Short task: Write out, word for word, the part of the material that opens with the line containing "You are a computer-use agent. 180x144 pixels." and closes with the line containing "tap(122, 326)", including both of those lines.

Records for locating words and elements:
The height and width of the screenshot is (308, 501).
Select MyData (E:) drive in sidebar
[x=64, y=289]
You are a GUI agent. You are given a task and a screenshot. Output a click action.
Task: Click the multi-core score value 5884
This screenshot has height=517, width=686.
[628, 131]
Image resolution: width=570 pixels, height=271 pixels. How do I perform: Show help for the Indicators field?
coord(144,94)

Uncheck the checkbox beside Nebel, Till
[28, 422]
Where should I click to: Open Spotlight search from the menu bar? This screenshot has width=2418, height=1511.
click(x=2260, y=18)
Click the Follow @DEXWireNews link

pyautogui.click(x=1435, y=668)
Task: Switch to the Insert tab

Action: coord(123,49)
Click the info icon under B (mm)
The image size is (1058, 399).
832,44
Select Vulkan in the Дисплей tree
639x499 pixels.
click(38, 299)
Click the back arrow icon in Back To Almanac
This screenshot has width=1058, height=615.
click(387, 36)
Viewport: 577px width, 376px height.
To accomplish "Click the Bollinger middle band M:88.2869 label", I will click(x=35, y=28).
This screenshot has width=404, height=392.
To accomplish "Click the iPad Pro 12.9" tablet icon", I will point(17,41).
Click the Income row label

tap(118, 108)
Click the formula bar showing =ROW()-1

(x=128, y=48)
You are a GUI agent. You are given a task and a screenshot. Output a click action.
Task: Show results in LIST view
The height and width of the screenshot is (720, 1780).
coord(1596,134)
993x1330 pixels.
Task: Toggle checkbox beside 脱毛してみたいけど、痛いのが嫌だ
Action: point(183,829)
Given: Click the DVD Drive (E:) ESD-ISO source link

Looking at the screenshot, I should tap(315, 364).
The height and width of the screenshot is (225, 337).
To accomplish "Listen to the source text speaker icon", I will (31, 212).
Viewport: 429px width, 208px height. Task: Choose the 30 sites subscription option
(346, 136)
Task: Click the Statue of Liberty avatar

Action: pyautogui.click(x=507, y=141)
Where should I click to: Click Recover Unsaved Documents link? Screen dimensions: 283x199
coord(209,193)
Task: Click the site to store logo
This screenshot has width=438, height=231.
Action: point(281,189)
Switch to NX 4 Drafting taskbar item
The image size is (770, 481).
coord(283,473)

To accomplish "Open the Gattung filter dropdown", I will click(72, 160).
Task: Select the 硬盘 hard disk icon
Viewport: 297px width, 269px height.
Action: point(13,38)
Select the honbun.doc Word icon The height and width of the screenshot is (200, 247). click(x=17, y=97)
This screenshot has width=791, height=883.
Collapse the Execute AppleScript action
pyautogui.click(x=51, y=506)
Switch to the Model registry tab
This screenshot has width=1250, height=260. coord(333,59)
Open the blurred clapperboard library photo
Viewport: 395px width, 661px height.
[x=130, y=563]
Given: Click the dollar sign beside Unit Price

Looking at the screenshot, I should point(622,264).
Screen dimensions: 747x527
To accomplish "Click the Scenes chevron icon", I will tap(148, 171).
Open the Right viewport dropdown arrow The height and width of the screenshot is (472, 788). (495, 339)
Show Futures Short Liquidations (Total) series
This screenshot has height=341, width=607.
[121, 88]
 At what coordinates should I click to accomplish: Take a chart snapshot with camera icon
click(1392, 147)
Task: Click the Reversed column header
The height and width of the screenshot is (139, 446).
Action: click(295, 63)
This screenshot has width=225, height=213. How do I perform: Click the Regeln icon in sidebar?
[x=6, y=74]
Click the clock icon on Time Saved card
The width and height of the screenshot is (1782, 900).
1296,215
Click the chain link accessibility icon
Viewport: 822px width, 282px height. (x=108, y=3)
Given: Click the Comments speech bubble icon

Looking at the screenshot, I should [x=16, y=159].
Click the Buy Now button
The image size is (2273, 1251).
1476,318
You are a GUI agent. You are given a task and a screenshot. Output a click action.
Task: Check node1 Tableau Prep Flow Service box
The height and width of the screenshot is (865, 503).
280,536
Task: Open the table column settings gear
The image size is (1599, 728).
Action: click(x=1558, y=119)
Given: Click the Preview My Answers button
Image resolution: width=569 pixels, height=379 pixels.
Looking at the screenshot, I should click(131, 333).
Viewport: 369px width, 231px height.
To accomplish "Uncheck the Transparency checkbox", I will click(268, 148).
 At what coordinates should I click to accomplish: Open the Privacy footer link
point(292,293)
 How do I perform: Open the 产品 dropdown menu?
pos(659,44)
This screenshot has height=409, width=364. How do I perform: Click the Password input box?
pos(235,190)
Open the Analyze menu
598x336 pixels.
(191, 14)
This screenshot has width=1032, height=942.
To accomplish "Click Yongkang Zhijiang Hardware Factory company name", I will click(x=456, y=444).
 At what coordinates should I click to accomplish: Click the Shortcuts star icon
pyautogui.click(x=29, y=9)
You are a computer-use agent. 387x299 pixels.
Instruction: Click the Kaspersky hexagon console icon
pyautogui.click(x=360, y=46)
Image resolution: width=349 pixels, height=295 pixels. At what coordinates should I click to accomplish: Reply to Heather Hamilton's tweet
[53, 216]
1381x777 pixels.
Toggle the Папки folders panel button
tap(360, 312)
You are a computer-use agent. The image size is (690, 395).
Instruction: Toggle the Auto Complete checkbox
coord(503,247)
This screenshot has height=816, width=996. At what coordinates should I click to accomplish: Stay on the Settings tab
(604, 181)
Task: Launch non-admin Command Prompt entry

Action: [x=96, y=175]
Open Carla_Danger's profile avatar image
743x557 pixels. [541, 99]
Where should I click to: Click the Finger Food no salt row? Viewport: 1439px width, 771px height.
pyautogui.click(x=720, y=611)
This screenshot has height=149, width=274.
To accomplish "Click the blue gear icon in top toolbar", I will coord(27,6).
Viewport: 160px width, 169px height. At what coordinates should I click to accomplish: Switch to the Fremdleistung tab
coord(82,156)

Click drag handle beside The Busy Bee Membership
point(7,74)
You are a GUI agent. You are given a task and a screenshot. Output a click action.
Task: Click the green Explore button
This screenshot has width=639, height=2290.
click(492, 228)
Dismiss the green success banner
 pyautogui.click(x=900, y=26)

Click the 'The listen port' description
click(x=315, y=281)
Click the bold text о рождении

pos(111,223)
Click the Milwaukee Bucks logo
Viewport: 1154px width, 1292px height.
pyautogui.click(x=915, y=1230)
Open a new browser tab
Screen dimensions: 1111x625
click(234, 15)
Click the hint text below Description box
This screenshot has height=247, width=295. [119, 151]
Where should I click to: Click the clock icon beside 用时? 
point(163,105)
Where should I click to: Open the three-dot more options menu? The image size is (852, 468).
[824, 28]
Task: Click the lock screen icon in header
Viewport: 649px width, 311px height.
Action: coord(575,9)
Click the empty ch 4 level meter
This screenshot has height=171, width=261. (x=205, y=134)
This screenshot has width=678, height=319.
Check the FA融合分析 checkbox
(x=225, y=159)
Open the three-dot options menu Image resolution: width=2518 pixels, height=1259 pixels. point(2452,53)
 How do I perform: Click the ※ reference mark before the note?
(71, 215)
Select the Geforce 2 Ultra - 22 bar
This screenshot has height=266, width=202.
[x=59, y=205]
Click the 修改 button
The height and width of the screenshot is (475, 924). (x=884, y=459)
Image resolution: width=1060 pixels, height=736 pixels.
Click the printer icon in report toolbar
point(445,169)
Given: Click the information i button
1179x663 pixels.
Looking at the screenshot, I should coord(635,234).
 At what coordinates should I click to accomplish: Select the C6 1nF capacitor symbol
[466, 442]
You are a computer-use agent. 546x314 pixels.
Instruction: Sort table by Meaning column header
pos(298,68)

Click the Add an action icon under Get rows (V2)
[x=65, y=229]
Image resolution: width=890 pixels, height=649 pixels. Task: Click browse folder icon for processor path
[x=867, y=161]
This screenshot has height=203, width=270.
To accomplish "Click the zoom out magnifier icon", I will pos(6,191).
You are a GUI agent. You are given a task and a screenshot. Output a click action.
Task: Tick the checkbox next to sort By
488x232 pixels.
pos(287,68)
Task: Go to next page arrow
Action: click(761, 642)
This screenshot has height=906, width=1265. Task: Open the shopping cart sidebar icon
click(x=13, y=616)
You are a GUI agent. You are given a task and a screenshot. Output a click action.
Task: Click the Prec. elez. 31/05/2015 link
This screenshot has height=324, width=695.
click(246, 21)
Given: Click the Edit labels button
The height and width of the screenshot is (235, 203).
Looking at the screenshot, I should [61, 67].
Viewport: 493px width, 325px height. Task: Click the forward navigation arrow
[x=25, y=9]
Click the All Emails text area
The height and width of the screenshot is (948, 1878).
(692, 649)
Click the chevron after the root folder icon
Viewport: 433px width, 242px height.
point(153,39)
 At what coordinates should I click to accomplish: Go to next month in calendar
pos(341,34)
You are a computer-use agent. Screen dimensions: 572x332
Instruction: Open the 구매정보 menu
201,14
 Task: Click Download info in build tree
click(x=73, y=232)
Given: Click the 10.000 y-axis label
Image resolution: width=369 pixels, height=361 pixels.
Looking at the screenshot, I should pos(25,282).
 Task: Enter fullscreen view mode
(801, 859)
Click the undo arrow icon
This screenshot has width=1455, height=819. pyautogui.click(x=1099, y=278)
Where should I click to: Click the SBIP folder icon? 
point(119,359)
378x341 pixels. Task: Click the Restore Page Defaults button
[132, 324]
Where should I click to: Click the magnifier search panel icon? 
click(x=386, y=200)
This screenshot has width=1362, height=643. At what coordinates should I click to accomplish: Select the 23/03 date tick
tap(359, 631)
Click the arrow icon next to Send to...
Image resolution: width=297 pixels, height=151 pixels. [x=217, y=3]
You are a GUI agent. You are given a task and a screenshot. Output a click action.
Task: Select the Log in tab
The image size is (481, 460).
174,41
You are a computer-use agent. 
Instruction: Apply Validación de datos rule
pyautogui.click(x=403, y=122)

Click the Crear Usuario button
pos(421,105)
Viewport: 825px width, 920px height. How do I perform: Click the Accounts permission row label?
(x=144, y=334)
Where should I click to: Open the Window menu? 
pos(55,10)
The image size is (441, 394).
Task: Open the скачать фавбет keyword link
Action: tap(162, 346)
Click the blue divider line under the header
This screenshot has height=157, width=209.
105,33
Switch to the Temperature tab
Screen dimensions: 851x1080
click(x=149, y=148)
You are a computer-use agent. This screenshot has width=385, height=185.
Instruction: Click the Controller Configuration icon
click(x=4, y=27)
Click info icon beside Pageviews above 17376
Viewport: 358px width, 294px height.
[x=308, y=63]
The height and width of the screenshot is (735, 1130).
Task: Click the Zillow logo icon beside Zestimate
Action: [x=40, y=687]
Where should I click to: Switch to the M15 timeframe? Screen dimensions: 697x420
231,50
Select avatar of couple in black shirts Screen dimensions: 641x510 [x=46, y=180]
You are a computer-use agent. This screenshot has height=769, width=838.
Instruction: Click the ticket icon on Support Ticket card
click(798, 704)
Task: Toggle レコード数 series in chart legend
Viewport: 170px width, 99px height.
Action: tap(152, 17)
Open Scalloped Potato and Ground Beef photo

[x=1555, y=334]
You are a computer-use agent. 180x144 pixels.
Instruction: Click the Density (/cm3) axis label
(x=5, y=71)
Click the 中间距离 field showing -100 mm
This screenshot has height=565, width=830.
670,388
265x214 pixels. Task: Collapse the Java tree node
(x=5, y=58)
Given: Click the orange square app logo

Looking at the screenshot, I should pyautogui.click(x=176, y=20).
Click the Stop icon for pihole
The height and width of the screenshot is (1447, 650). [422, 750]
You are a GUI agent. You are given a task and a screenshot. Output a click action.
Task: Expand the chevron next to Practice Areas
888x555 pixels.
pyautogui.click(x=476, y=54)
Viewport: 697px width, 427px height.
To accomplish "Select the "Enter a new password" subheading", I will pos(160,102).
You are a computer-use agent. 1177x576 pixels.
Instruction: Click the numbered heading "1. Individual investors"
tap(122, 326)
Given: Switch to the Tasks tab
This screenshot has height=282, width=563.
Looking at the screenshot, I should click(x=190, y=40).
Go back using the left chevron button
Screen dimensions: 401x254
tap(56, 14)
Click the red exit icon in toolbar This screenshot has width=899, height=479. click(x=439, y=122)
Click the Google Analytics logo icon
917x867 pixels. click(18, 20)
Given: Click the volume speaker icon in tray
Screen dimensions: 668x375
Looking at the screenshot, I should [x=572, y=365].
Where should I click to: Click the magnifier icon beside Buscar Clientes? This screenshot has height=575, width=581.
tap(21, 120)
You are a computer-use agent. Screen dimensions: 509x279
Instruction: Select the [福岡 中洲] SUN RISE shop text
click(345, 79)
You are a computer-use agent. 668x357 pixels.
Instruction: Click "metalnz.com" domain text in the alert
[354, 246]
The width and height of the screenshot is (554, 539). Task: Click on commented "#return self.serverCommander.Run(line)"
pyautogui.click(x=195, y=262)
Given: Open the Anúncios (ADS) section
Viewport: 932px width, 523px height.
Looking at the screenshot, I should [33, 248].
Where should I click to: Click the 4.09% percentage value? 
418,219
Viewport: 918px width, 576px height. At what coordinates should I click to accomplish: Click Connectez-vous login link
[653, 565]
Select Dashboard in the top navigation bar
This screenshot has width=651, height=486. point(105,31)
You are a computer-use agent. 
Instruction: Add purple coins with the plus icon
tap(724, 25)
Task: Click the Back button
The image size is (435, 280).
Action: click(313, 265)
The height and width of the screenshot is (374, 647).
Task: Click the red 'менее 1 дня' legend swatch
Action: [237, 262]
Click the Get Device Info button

Exercise solution:
You are a computer-use agent. 180x144 pixels.
Instruction: Click the Density (/cm3) axis label
(x=5, y=71)
Click the 中间距离 field showing -100 mm
This screenshot has height=565, width=830.
670,388
265x214 pixels. Task: Collapse the Java tree node
(x=5, y=58)
Given: Click the orange square app logo

Looking at the screenshot, I should pyautogui.click(x=176, y=20).
Click the Stop icon for pihole
The height and width of the screenshot is (1447, 650). [422, 750]
You are a GUI agent. You are given a task and a screenshot. Output a click action.
Task: Expand the chevron next to Practice Areas
888x555 pixels.
pyautogui.click(x=476, y=54)
Viewport: 697px width, 427px height.
To accomplish "Select the "Enter a new password" subheading", I will pos(160,102).
You are a computer-use agent. 1177x576 pixels.
Instruction: Click the numbered heading "1. Individual investors"
tap(122, 326)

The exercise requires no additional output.